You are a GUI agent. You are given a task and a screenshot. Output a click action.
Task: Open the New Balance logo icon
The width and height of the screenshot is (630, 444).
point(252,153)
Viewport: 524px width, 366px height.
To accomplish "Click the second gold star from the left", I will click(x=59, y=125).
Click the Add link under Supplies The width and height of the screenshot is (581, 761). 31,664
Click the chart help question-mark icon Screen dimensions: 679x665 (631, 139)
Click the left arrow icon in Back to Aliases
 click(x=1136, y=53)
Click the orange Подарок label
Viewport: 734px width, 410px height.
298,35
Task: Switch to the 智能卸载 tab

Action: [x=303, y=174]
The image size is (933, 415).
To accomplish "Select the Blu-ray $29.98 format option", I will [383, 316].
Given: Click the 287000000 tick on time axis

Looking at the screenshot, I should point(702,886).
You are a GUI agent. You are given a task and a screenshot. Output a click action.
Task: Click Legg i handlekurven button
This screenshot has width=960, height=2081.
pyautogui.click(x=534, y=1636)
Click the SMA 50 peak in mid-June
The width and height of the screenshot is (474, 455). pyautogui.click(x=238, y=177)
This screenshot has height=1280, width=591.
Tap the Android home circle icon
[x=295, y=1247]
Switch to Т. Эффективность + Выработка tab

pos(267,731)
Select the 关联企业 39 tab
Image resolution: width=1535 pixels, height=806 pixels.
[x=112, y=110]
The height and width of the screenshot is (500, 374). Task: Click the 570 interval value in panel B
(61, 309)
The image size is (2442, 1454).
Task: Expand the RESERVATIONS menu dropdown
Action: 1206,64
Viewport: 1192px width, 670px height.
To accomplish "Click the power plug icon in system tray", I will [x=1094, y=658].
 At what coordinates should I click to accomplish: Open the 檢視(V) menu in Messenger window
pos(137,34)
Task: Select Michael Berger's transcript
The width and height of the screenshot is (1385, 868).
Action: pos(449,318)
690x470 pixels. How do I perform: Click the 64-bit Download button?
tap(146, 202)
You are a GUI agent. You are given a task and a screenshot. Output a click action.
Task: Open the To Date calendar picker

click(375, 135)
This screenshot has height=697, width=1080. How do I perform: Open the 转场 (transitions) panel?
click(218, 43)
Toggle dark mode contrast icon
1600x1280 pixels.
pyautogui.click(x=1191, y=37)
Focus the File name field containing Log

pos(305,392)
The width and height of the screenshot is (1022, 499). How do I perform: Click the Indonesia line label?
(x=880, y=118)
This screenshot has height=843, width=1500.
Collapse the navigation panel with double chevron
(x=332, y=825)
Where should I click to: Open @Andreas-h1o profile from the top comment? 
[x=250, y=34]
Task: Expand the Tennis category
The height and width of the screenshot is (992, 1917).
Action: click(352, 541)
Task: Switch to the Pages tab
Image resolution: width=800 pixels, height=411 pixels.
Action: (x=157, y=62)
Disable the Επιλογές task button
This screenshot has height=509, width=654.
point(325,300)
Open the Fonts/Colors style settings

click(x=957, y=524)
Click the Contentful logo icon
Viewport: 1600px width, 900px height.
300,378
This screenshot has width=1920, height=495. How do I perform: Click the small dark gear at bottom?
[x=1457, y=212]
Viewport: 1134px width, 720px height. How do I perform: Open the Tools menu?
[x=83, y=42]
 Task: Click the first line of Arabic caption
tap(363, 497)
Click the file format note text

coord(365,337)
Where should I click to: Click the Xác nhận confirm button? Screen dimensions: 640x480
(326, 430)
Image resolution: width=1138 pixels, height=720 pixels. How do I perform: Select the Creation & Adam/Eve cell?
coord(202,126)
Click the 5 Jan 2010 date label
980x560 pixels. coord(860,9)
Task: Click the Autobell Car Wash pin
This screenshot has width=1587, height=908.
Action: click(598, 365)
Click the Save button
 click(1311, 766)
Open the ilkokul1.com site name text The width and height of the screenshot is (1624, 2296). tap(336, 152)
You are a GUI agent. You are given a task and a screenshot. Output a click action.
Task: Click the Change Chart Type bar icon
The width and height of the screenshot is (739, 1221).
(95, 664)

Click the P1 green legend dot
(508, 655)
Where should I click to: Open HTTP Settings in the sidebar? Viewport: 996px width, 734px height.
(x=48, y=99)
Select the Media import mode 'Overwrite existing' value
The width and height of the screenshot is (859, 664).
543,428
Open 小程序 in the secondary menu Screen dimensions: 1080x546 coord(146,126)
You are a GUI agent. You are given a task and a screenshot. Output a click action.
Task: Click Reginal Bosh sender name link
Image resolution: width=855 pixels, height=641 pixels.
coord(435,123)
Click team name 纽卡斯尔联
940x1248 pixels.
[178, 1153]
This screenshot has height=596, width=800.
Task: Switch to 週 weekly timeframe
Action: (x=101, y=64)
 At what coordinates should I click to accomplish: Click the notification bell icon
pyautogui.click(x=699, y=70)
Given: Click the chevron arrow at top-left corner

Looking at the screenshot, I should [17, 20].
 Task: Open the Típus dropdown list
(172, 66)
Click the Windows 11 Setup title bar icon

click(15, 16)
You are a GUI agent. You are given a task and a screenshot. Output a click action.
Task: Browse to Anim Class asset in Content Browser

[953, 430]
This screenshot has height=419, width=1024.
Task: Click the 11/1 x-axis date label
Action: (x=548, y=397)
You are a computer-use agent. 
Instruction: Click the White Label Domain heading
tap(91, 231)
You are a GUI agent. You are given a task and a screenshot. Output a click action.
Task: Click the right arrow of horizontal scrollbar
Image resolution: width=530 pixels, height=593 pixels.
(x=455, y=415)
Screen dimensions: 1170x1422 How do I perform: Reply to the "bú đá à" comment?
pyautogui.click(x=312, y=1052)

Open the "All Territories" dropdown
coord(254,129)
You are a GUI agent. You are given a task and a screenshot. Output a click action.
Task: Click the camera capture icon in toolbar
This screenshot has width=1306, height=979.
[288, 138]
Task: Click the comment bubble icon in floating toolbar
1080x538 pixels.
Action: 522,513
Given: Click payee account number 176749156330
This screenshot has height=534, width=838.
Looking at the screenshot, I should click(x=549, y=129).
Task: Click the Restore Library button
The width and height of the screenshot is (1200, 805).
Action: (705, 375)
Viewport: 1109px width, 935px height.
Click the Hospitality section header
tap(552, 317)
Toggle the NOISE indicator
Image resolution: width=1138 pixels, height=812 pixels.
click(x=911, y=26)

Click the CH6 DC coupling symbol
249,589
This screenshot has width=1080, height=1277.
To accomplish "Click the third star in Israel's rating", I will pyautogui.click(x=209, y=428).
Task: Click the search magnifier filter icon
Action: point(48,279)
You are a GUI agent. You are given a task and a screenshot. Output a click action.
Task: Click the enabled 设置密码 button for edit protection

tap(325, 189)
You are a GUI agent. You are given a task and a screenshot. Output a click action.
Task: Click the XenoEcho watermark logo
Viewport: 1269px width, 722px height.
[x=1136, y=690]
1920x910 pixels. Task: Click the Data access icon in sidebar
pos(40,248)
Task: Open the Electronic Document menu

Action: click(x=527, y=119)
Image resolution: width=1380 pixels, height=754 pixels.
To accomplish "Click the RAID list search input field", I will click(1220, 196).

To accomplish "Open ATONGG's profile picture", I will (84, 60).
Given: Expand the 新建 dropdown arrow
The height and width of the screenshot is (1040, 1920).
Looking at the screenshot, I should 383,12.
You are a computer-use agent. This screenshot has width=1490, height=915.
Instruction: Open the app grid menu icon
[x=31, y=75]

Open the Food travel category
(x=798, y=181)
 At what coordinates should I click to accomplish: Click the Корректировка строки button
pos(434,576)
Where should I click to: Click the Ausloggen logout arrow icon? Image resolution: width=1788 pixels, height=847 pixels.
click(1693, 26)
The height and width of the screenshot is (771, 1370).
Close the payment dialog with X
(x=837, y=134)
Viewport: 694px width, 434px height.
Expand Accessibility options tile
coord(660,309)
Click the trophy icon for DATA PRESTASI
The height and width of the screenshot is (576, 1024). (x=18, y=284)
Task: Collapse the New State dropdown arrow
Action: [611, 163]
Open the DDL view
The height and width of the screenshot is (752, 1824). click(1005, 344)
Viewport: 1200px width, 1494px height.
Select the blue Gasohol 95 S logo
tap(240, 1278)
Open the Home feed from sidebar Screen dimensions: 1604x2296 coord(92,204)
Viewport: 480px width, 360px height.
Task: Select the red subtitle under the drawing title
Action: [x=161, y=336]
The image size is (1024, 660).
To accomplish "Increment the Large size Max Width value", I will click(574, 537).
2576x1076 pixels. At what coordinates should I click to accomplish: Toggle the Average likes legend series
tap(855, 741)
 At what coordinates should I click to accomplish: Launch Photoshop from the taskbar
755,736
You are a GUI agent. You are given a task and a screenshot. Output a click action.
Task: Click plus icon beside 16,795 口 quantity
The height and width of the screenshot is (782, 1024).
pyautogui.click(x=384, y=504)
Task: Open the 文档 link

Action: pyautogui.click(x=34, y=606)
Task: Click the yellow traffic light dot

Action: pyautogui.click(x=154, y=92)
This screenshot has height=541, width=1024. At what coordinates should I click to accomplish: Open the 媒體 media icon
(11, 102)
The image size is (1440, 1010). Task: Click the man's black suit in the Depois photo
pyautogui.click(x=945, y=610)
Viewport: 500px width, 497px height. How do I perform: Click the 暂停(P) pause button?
----------------
• **PROBLEM DETAILS**: Out of the data above, give again only the lines starting at the one holding "Task: Click the camera" and ending at the one holding "This screenshot has width=1080, height=1277.", unchanged.

• **TASK OUTPUT**:
Task: Click the camera capture icon in toolbar
This screenshot has width=1306, height=979.
[288, 138]
Task: Click the comment bubble icon in floating toolbar
1080x538 pixels.
Action: 522,513
Given: Click payee account number 176749156330
This screenshot has height=534, width=838.
Looking at the screenshot, I should click(x=549, y=129).
Task: Click the Restore Library button
The width and height of the screenshot is (1200, 805).
Action: (705, 375)
Viewport: 1109px width, 935px height.
Click the Hospitality section header
tap(552, 317)
Toggle the NOISE indicator
Image resolution: width=1138 pixels, height=812 pixels.
click(x=911, y=26)

Click the CH6 DC coupling symbol
249,589
This screenshot has width=1080, height=1277.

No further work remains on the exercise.